B and S are integral to this appeal in every way especially when envelopes come back with cheques that need to be opened and logged.
A group of volunteers from Wandsworth Voluntary Sector Development Agency are also helping meaning a task that can take up to three weeks is finished in less time.I pop up to say hello (and also to pinch a biscuit) and re-iterate how grateful we are for their help. I give them all a lunch voucher to eat in the staff dining room.
By now, it is time for a quick lunch break – I need this time to take stock and sit down for a little while although it would be quite easy to work through, sometimes I feel I am doing a five day a week job in three days!
Today I have lunch with A.Her father, who has dementia, is a resident in the home and following in the footsteps of her mother, A volunteers in the shop. We catch up on news (we both became proud grandmothers for the first time in 2006) and discuss the future of the shop.
In the early afternoon, a couple of sixth formers arrive from our local college.We have an ongoing project with this Catholic sixth form college placing around 12 youngsters a year as part of their enrichment programme.
They come in for about one hour during a break from lessons and befriend one of the residents who love to see youngsters who bring the outside world into their lives. They are young and trendy, the girls often jingling with sparkling jewellery and the mutual respect is palpable.
The volunteers love to hear stories from the past, it is, after all, history for them and the residents can never resist talking about their lives especially to interested youngsters.
At 2.30 a new volunteer arrives for induction. This takes about half an hour and the volunteer leaves with a handbook to read at home.
D. is an elderly retired gentleman who has recently moved back to South London.He, too, loves to chat but we have agreed that not only will he befriend some residents, but he will also help with the Tuesday Bingo session run entirely by volunteers.This is one of the most popular activities in the home, but with increasing frailty, residents need help to get down to the Lounge and help with placing their chips so often I will find six or seven volunteers helping.
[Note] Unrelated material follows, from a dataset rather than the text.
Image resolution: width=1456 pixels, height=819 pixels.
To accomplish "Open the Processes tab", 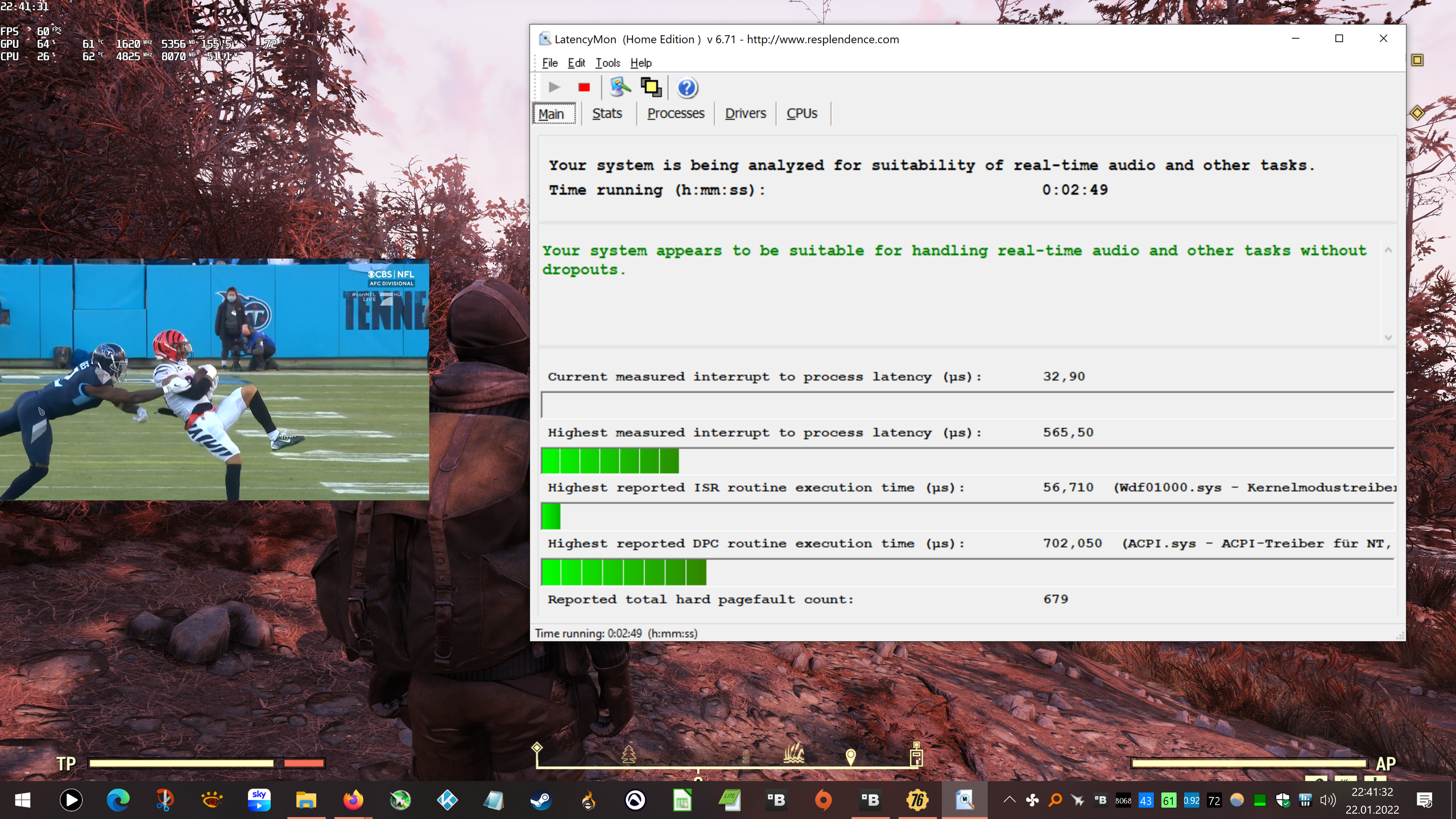I will pos(675,113).
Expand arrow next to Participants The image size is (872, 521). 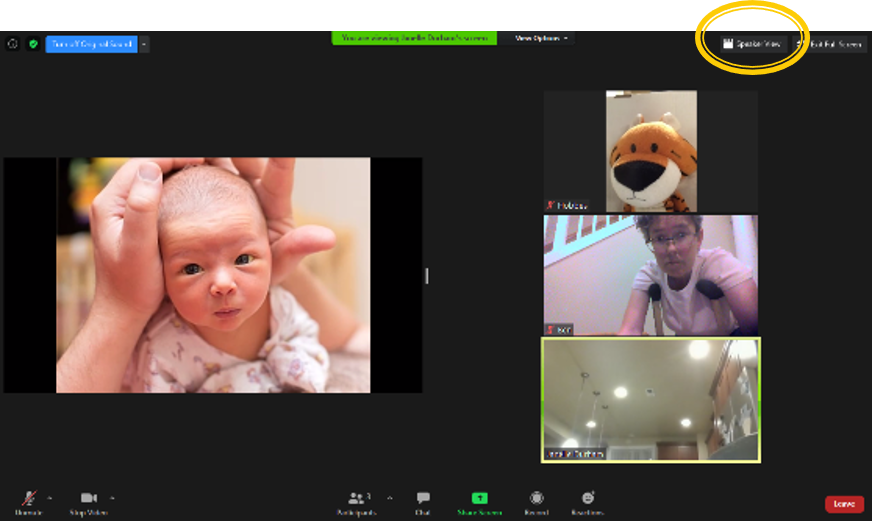(x=389, y=496)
At the end of the session, I join them for a cup of tea and marvel at the energy of these volunteers all of whom are well into their third age.
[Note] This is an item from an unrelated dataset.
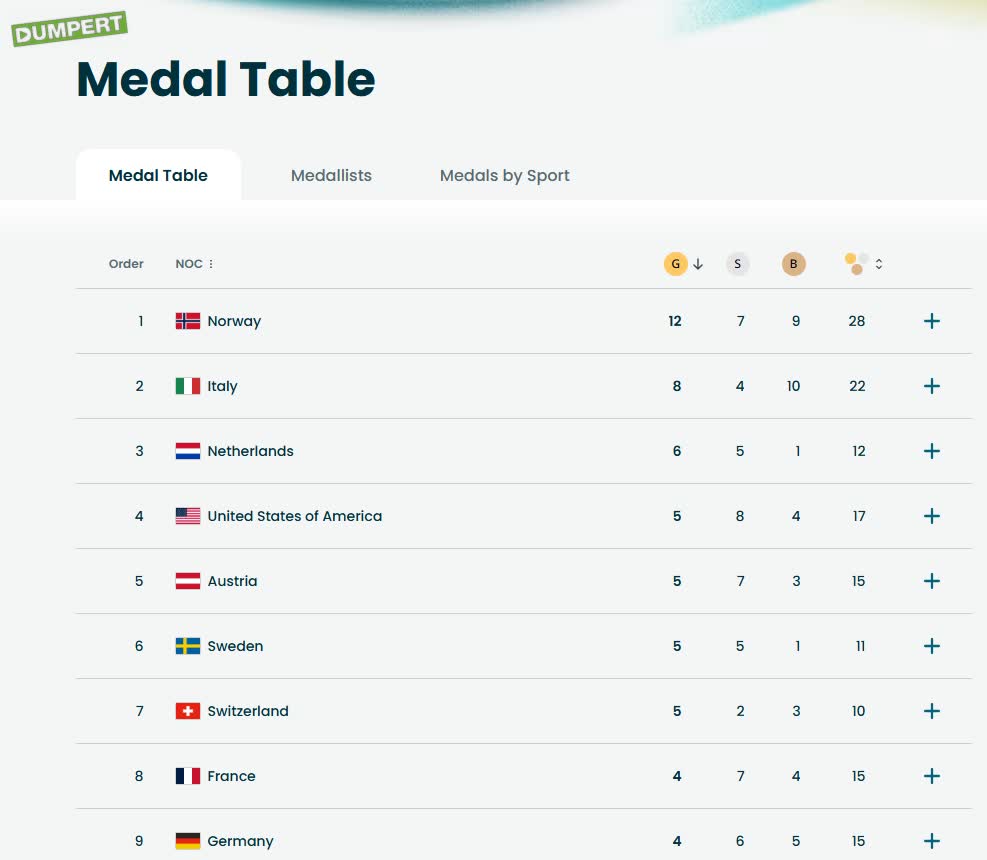Viewport: 987px width, 860px height.
Task: Expand the France row details
Action: coord(932,776)
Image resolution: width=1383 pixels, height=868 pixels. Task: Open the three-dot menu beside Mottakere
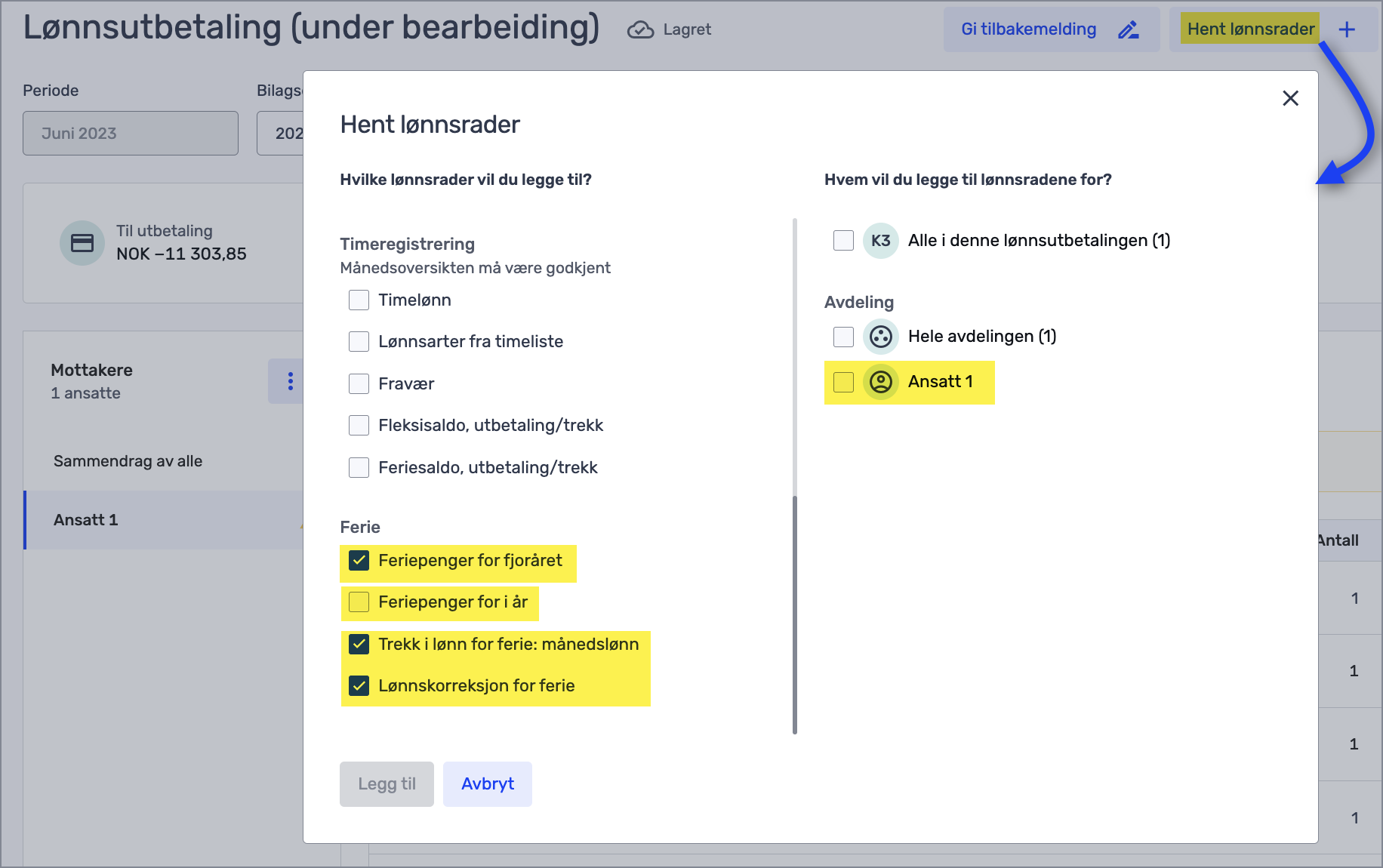[x=290, y=381]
By now, I have been out of my office for a good part of the day and phone messages and emails need replying to. I am busy trying to organise a sponsored volunteers’ walk as well as a “So you want to be a Volunteer at Nightingale” information afternoon to celebrate National Volunteers week in June and I need to get this poster printed. There are messages on my answer phone requesting information about volunteering at Nightingale and they need replying to.
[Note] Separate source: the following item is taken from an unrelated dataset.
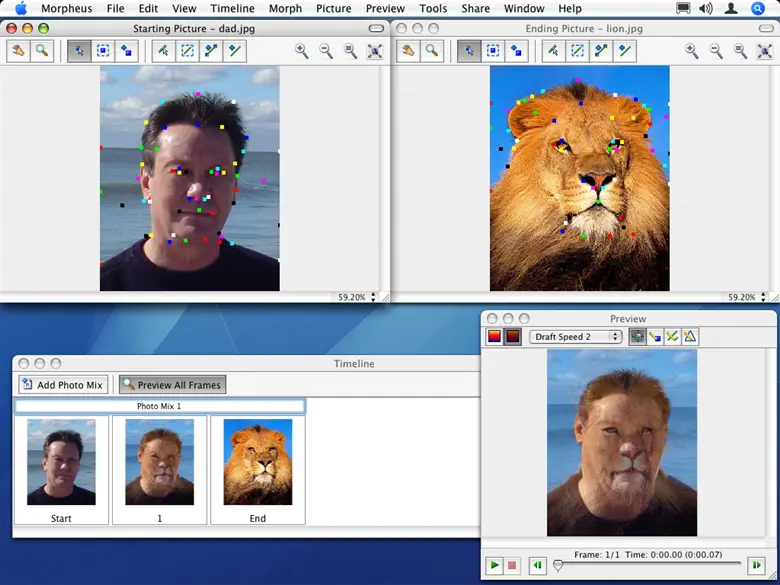The height and width of the screenshot is (585, 780).
Task: Click the preview frame slider handle
Action: (558, 566)
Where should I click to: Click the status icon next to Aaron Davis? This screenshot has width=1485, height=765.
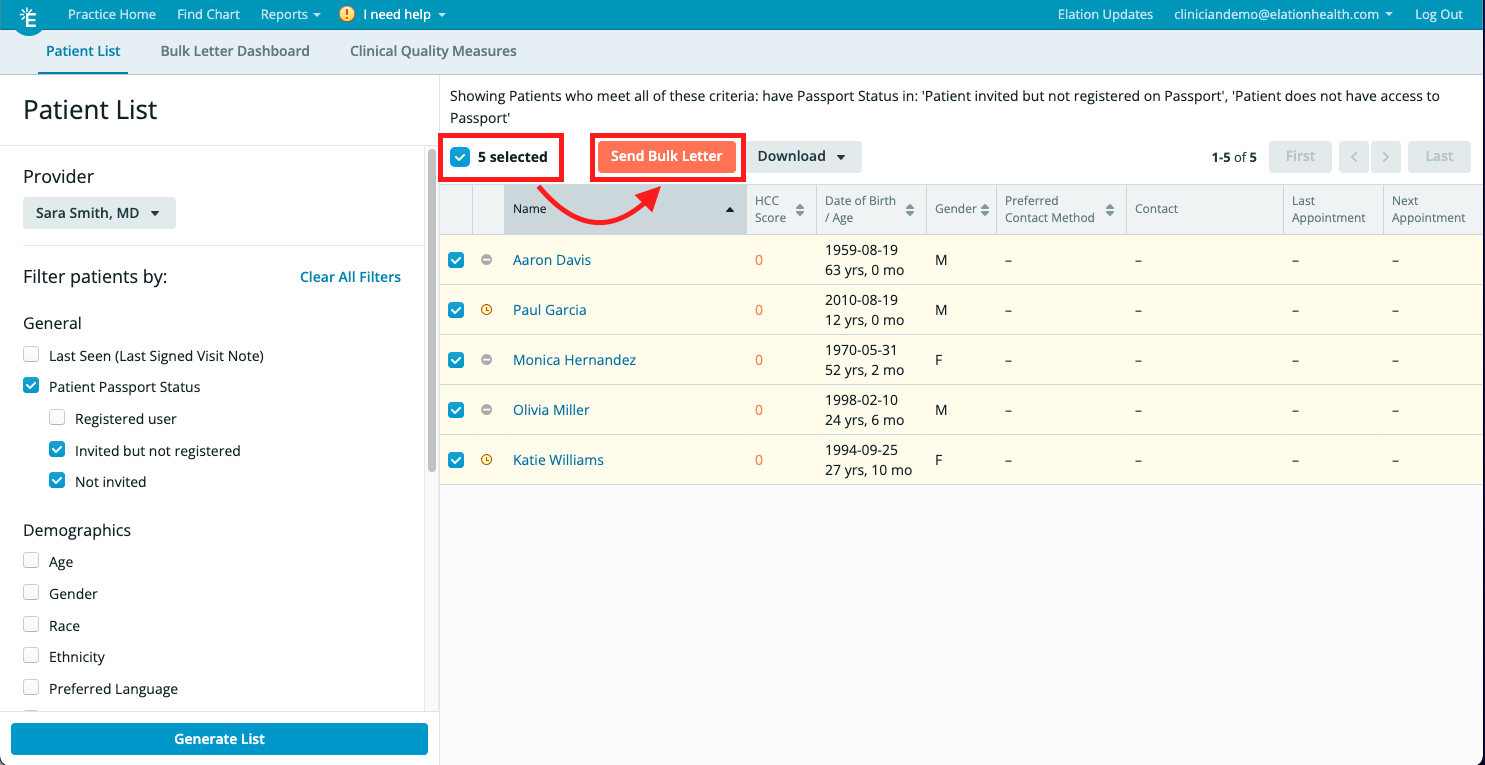click(487, 260)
At four o’clock, I run four floors up (helps me keep fit!) to the boardroom for our first Passover logistics meeting. This year 26 guests will be coming to Nightingale for the Passover festival.
We like to give them a good experience and I rally my volunteers to come in and help, perhaps by sitting with residents over lunch or tea or to show them around the home and where activities are taking place.
The end of the day is looming and there is so much I haven’t done.The statistics folder stares me in the face – it is early April and I haven’t finished the February hours yet.A pile of papers need filing and the Volunteers Newsletter needs to be sent out to 180 people – a lot of envelopes to prepare……………..perhaps I need a volunteer!
Useful background information:
Nightingale, originally known as The Home for Aged Jews, was formed by an amalgamation of The Widows Home Asylum and The Hand-in-Hand Asylum in Wells Street, Hackney, in the East End of London in 1895. Both these asylums dated back to 1840.